Sunvil chairman Noel Josephides told the Aito general meeting in London on Wednesday (21 July) that some suppliers were not convinced UK tourists would be arriving later this summer after trips earlier this summer had to be axed due to travel restrictions.
“Suppliers say ‘we don’t believe you’re going to send anybody in August’, so they have been overbooking,” said Josephides, who is also Aito’s director of industry affairs.
“We make commitments on seats and accommodation, and we have more seats to sell. When the Balearics goes into amber and France to amber plus, it just destroys confidence if you’re operating in Europe.”
Josephides called for the UK government to adopt a policy of not changing the status of any amber list countries for the next few months.
“The government needs to say we will not retract any amber permissions – if you’re travelling to amber, it will be an amber destination until October. That would probably help a great deal,” argued Josephides.
The meeting heard repeatedly how the UK was now “lagging behind” Europe in opening up international travel, with MP Huw Merriman saying the country had “not properly accessed the vaccine dividend” and taken advantage of its high vaccination rates.
This was illustrated by research carried out by Travel Trade Consultancy showing that online travel searches have been soaring in several European markets, such as Germany and the Netherlands, compared with the UK.
TTC also asked more than 200 travel firms about their prospects, with 72% saying they expected bookings in the rest of 2021 to be less than 40% of 2019 sales.
While nearly half of companies (48%) said they were planning for 2022 bookings to be less than 60% of 2019’s total.

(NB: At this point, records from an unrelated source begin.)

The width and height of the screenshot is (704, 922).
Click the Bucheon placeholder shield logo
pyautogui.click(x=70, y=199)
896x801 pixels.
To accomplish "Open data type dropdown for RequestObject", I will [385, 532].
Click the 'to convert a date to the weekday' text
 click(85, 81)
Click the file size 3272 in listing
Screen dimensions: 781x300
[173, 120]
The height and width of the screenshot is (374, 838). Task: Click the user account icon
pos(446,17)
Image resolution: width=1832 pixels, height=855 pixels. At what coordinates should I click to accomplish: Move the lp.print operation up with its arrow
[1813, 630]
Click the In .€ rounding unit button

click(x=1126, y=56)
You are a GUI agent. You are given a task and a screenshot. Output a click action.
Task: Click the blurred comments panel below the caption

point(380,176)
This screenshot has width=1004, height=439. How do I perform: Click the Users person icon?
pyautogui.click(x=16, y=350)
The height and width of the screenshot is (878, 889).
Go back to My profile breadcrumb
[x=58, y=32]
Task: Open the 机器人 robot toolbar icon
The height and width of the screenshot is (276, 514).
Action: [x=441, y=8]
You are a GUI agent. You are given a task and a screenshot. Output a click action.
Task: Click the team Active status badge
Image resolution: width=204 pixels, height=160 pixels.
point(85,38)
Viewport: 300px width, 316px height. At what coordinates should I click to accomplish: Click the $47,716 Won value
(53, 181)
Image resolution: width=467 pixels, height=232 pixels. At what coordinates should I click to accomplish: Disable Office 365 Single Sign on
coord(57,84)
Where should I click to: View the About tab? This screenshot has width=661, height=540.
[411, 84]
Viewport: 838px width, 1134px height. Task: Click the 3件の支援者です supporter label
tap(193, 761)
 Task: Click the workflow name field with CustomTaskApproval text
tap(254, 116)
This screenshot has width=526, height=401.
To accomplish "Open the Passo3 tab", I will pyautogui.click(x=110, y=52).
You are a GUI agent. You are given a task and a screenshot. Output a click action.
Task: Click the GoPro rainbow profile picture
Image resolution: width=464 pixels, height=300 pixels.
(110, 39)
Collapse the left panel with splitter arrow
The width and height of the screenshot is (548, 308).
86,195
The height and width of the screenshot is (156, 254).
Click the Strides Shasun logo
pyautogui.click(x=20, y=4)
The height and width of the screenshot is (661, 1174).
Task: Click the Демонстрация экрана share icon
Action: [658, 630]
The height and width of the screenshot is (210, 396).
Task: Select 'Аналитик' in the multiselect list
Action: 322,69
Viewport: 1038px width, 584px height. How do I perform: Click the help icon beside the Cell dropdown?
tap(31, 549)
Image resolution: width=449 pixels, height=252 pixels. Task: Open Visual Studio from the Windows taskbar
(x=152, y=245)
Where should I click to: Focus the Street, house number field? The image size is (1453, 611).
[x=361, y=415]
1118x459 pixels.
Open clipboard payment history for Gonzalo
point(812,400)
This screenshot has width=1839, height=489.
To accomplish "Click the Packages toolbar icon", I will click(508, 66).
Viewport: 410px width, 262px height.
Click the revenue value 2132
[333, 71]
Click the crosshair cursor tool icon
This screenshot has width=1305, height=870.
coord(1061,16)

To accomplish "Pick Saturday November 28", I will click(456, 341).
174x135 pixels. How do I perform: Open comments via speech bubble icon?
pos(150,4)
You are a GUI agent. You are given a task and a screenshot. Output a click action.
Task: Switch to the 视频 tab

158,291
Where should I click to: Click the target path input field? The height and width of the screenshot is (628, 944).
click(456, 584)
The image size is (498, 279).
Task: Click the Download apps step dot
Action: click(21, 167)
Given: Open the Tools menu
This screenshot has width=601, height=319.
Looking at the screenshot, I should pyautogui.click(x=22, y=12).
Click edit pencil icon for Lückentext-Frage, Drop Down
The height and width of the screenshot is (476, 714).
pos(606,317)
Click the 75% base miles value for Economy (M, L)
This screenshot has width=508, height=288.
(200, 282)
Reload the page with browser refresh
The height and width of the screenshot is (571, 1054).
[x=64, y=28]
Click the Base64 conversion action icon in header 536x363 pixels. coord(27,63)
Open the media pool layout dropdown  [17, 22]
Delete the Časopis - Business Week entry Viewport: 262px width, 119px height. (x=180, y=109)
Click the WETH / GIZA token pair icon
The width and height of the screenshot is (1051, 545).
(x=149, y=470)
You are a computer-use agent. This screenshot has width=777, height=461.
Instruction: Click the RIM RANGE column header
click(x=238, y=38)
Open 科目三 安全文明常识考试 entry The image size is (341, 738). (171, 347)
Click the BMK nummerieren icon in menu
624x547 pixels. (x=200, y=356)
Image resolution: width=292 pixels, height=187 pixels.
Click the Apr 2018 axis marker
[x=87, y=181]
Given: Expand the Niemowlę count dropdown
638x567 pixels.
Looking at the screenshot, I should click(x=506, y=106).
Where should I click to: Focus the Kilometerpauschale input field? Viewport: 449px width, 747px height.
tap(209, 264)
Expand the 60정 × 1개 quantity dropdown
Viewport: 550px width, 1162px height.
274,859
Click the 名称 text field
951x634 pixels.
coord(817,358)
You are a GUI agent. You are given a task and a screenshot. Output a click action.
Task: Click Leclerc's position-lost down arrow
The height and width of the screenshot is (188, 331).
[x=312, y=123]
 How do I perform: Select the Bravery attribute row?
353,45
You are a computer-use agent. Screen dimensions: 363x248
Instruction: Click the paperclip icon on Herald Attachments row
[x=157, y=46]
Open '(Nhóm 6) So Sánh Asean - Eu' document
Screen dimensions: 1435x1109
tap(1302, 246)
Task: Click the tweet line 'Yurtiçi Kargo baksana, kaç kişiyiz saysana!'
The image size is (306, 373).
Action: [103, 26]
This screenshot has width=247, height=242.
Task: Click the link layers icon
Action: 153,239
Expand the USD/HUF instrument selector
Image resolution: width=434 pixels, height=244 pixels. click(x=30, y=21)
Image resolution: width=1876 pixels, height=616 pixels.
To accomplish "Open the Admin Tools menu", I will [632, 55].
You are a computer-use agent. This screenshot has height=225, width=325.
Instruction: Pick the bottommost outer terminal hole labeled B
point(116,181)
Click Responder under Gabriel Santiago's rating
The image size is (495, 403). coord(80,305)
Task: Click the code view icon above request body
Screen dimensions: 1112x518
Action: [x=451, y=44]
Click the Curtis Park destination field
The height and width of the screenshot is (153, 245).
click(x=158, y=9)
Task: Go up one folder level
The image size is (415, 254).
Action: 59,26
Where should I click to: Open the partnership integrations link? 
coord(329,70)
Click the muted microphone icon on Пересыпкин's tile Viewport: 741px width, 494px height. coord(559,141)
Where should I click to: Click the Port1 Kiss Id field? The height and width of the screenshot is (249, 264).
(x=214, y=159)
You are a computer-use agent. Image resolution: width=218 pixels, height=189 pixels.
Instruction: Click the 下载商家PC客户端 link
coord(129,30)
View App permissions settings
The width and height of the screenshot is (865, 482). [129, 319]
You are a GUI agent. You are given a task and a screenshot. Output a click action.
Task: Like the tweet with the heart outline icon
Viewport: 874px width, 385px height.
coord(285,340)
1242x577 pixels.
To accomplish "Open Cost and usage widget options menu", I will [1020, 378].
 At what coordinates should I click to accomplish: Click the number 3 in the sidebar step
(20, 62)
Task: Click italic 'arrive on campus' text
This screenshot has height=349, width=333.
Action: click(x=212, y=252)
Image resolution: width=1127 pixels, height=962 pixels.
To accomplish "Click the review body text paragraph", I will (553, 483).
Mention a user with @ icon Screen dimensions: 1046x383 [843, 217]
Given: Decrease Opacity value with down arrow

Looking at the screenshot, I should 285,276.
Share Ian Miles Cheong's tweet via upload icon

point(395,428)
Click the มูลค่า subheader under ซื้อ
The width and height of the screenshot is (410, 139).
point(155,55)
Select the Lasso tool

TTC director Matt Purser added: “We’re still well short of what we were looking at last year and nothing like 2019. We’re lagging behind Europe – their figures are ahead of last year.”
Several delegates said they had seen no business since the start of the pandemic last spring – mainly due to their destinations being on the red list or not currently allowing UK residents to visit because of high Covid rates.
Farzana Dobbs, from London-based agency Travel Gallery, described how the pandemic has changed the type of holidays they have been selling.
“We sold experiential holidays before but then they were doing fly and flop in the Maldives,” she said.
Dobbs added the “problem with UK holidays is it makes no money and you spend months chasing very small amounts of commission”.